I do recall in the Math Department, there were a lot of people not really interested in working on proofs. Most of them would read previous solutions to similar proofs before initiating. I'd much come up with some novel solution than rely entirely on regurgitation/memory. My main issue with writing proofs was that I would write more than what was needed to concisely get the point across. For instance, I had to work with another student to prove a theorem in front of the class. I thought of multiple ways to tackle the problem. I ended up reaching the conclusion, however, the teacher went up to the board and wrote a few lines to complete the proof (in contrast to my scattered approach). I did spend a lot of time creating and proving formulas that most likely have been invented such as vedic multiplication....mainly because I enjoyed finding patterns/relations. I also created the following theorem for prime numbers (Used it to attempt solving Goldbach Conjecture, however, I am not mature enough as a Mathematician to solve it.....): All prime numbers follow the following forms: 6i +1 or 6j +5 for i, j ∈ N
Proof (p=6i+1):
Every prime integer can be written of the following forms:
p' = 3k, p' = 3k+1 or p'= 3k+2
if p' is 3k and k>1, then p' is not prime (k|p' where k >1)

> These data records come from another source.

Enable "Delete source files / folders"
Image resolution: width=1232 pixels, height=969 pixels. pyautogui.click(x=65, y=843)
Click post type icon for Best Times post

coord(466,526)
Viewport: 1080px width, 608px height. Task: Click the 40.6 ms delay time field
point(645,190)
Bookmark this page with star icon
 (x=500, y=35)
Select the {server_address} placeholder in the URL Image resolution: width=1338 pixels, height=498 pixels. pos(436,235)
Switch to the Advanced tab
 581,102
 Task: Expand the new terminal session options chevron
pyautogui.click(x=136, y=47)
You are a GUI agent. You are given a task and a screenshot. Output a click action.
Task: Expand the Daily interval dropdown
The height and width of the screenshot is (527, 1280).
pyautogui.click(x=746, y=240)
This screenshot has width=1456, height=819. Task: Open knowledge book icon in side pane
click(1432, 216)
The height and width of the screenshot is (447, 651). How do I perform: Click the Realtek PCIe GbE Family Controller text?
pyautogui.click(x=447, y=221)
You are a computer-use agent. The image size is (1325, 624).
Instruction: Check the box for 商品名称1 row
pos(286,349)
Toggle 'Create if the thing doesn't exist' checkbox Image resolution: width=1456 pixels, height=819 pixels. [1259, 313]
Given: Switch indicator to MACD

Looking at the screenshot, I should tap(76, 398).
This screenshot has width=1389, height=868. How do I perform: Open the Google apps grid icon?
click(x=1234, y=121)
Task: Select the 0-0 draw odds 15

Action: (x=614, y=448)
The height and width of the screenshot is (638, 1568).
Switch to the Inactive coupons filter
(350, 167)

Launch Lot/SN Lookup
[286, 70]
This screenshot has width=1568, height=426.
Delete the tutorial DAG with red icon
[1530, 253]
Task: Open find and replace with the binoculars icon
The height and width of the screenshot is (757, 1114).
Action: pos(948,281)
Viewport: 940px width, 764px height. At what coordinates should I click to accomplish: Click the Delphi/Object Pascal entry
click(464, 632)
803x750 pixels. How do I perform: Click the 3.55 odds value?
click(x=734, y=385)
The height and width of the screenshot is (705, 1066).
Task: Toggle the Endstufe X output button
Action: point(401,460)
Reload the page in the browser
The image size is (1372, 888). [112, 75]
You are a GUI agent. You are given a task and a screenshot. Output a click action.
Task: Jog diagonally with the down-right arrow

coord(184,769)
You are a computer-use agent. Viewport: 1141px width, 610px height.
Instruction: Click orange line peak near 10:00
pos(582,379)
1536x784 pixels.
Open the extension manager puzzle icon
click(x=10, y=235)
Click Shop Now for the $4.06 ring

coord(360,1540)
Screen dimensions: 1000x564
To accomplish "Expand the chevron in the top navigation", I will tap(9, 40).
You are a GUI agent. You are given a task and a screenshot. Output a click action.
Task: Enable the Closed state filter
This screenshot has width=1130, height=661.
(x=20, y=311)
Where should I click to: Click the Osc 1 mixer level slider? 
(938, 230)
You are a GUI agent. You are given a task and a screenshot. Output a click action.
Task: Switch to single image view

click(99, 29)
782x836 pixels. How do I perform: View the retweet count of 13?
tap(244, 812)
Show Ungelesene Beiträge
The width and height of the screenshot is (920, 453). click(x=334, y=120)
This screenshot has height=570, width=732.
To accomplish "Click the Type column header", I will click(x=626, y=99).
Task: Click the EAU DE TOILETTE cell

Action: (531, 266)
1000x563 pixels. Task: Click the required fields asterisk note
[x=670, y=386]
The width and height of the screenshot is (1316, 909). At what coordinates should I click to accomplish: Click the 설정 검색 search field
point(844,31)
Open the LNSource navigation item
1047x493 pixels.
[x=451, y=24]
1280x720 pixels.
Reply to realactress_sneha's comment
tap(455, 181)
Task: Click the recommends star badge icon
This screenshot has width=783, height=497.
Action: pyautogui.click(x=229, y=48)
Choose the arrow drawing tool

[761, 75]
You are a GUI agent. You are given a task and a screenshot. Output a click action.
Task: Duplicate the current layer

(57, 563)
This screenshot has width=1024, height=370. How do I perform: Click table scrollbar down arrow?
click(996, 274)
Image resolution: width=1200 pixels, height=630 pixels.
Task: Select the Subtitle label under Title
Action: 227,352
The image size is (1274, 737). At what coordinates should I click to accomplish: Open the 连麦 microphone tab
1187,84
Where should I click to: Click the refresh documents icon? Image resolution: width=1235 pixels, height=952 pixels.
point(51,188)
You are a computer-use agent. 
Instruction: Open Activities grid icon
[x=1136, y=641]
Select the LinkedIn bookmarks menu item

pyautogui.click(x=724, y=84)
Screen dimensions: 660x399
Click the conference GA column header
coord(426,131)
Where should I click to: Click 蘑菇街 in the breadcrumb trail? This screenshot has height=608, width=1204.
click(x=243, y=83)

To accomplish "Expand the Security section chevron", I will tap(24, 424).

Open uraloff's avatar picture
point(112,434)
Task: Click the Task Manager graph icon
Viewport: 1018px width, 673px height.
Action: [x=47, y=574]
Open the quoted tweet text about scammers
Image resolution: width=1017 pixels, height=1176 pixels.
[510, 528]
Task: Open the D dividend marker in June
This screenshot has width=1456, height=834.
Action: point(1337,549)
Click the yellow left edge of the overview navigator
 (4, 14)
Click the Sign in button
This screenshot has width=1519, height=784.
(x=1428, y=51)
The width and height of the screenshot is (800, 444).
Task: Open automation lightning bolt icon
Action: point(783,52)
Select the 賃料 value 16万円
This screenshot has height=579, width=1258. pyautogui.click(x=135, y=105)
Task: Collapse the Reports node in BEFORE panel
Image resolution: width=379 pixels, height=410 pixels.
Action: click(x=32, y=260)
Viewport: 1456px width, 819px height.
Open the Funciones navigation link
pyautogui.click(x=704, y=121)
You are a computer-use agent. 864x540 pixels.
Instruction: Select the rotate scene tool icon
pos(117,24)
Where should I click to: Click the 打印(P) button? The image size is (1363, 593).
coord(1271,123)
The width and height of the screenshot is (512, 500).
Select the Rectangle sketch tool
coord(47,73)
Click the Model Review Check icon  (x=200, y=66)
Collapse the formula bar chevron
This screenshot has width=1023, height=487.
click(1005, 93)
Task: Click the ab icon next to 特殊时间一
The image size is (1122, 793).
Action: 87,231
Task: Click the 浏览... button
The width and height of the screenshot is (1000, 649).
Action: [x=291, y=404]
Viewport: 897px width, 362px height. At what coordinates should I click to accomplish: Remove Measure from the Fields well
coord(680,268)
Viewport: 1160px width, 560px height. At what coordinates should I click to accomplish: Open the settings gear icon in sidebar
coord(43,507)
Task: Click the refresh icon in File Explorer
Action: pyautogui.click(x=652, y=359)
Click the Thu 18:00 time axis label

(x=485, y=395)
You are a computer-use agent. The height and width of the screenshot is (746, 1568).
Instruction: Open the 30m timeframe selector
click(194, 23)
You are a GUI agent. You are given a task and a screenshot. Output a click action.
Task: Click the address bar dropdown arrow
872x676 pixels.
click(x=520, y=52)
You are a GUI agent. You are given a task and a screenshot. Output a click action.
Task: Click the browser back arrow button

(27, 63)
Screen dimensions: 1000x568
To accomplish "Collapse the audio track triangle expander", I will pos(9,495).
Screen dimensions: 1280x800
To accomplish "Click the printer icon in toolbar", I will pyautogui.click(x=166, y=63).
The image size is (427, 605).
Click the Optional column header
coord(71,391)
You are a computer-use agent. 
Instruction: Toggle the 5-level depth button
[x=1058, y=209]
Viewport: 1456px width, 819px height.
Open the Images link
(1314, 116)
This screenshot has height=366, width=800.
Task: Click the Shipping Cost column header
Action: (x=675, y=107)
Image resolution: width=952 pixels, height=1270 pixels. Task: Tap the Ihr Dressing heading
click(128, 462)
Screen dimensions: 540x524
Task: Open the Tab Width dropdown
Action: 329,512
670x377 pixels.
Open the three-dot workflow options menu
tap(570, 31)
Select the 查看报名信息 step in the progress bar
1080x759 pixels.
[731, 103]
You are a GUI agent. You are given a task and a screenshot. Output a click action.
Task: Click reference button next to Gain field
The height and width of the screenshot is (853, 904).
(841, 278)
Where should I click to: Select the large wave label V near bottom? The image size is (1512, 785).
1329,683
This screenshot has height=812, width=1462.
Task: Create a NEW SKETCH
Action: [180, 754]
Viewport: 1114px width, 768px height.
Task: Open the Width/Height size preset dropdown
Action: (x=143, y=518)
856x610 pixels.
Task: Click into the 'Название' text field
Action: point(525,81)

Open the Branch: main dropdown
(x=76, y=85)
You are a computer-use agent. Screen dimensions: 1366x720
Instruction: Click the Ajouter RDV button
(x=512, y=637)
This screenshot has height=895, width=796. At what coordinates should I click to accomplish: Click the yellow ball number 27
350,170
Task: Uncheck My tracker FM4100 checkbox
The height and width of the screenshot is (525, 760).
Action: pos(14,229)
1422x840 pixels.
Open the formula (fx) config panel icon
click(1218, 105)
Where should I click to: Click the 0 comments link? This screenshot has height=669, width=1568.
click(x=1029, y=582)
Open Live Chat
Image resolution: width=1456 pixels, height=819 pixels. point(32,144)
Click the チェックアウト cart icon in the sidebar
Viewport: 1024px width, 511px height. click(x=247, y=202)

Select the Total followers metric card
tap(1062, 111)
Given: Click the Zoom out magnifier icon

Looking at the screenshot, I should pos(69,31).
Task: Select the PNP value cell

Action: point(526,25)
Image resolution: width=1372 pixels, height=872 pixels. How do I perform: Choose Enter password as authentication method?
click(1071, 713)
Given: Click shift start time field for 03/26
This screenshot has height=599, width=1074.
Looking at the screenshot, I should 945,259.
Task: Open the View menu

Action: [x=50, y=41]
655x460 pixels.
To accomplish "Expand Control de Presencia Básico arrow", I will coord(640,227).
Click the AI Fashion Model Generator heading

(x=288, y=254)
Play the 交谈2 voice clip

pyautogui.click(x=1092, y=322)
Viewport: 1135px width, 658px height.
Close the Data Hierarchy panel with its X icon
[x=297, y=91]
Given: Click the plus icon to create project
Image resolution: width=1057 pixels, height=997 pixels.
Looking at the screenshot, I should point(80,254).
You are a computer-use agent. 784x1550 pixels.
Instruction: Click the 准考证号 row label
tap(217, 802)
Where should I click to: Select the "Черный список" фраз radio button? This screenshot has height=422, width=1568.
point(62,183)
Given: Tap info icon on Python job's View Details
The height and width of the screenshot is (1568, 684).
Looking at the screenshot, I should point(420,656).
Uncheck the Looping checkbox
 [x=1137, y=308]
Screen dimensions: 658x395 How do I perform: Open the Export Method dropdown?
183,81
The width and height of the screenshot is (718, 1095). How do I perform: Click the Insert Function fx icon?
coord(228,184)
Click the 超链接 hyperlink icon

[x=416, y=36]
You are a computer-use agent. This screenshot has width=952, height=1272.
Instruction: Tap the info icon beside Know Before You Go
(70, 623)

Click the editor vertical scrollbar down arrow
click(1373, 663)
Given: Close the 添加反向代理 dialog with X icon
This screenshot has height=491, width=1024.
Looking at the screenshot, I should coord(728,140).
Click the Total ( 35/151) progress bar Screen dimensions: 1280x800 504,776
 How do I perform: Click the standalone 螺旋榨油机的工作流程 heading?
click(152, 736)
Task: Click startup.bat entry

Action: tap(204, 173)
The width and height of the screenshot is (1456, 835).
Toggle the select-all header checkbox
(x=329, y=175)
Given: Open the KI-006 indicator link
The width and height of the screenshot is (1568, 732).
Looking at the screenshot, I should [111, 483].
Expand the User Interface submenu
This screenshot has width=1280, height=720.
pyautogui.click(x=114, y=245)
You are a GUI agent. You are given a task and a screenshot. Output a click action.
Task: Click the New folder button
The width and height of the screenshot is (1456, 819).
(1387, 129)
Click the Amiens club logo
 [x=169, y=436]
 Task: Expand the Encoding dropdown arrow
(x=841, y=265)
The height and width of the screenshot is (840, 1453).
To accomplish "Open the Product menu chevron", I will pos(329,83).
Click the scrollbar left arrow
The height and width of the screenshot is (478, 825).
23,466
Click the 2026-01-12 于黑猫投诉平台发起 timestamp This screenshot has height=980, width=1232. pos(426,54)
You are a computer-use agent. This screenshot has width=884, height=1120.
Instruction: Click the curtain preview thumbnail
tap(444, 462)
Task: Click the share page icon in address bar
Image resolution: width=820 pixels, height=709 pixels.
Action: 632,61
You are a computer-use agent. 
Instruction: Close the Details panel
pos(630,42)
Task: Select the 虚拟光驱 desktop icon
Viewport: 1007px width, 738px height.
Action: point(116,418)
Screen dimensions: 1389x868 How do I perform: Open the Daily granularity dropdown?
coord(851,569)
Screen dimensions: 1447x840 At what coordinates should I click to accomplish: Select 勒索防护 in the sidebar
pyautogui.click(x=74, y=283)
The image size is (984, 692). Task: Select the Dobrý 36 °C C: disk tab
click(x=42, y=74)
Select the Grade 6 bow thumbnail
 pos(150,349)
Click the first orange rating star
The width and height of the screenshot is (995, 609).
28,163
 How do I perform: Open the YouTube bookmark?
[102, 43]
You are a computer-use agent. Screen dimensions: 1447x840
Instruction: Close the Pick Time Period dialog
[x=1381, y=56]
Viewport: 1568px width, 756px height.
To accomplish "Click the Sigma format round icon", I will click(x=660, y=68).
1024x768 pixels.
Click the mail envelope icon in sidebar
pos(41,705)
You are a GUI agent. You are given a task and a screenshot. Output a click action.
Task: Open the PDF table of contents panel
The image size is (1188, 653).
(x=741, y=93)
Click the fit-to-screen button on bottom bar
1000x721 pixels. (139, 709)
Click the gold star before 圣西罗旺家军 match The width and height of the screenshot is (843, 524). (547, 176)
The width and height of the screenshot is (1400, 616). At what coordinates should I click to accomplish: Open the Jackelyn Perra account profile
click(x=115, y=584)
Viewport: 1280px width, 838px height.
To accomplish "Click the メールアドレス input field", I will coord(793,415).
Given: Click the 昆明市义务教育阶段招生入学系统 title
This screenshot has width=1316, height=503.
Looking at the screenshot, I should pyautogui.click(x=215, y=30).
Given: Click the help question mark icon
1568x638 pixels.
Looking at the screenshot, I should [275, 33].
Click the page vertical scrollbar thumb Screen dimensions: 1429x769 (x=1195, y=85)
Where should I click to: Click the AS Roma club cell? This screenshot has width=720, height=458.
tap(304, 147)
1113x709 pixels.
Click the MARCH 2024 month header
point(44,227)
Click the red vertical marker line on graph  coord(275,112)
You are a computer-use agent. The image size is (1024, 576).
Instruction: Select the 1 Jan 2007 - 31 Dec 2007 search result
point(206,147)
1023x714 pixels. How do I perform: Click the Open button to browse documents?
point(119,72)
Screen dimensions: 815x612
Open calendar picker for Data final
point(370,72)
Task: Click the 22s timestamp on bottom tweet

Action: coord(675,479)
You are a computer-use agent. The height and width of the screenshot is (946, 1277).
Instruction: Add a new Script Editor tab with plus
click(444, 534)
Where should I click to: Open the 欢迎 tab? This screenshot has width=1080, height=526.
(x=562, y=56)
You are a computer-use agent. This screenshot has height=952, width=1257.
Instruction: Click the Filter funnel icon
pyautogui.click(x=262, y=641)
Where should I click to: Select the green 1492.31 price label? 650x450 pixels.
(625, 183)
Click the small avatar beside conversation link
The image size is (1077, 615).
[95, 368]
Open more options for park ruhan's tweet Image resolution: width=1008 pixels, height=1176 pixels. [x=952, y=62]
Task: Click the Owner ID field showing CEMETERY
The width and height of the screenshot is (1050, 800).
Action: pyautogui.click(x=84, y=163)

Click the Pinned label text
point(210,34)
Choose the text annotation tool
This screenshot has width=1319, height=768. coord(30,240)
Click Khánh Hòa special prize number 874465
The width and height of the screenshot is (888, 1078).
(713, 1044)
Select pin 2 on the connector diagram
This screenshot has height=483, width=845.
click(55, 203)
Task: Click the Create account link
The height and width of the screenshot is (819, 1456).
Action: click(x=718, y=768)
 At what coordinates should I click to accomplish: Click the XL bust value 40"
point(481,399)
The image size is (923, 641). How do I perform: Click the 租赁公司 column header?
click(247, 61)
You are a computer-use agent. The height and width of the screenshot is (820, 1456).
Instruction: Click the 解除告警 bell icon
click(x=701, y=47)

Thus, p' = 3k does not exist in the set of all primes, except 3 itself.
Suppose p' = 3k+1 = (2+1)k+1 = 2k + (k+1).
if k+1 is even, then p' is is non prime even number.
So, let k+1 be odd s.t k+1 = (2i+1) ==> k=2i
Then 3k+1 = 3(2i) +1 = 6i+1.
The other form follows the same reasoning.
Suppose p = 6i+1 is non prime. Let a be a divisor >=5
Then i ∈ {a((β+ n*|b|) + 1)/(|b|) | a >5} or
i ∈ {a((β+ n*b) - 1)/(b) | a =5}
where
β = min {x ∈ N | a((x+ n*|b|) + 1)/(|b|) ∈ N
or a((x+ n*b) - 1)/(b) ∈ N}
Proof:
Let (a+b) = 6 s.t p = (a+b)i +1 = ai +(bi+1).
suppose a is a divisor >=5. Then a| p iff bi+1 = aβ for some β ∈ Z+
Now, if a = 5, then b>0 ==> bi+1 >= 0 since i ∈ Z+.
Then aβ >=0 ==> β>=0 for the same reasoning. (a > 0).
Therefore, i = aβ-1/(b) where β∈ Z+
If a >5, then b<0, which means bi+1 <=0. Therefore, aβ <=0 ==>β<=0 since a >0.
In this case, i = (aβ-1/(b)) Because i >0, we have
i = |aβ-1|/(|b|. But |aβ-1| = |aβo+1| iff - β = βo. So, we can define i = |aβ+1|/(|b| for β∈ Z+
Let n ∈ N. Then since a*n >=5, it follows that
i = a(β + n*b)-1/(b) is a non-prime input for the form p = 6i+1 if a = 5, and i = |a(β+n|b|)+1|/(|b| is a non-prime input of the same form if a>5.
Algorithm:
Let a = 11. Then b = -5 since a +b =6
Case 2:
i = aβ +1/ |b| ==> i = 11β + 1 /|-5| = 11β +1/5
Now, β = min {x∈N | 11x +1/6 ∈N} = 4
So, i = 11*4+1/(6) = 45/5 = 9
==> p = 6*i+1 = 6*9+1 = 55
and 11|55
Therefore, if i ∈ { 9, 9+11*1, 9+11*2, 9+11*3, ...., 9+11*(n-1) where n>4}, then 11| 6*i+1
Note, | = divides, ∈ = exists in, and {} = a set.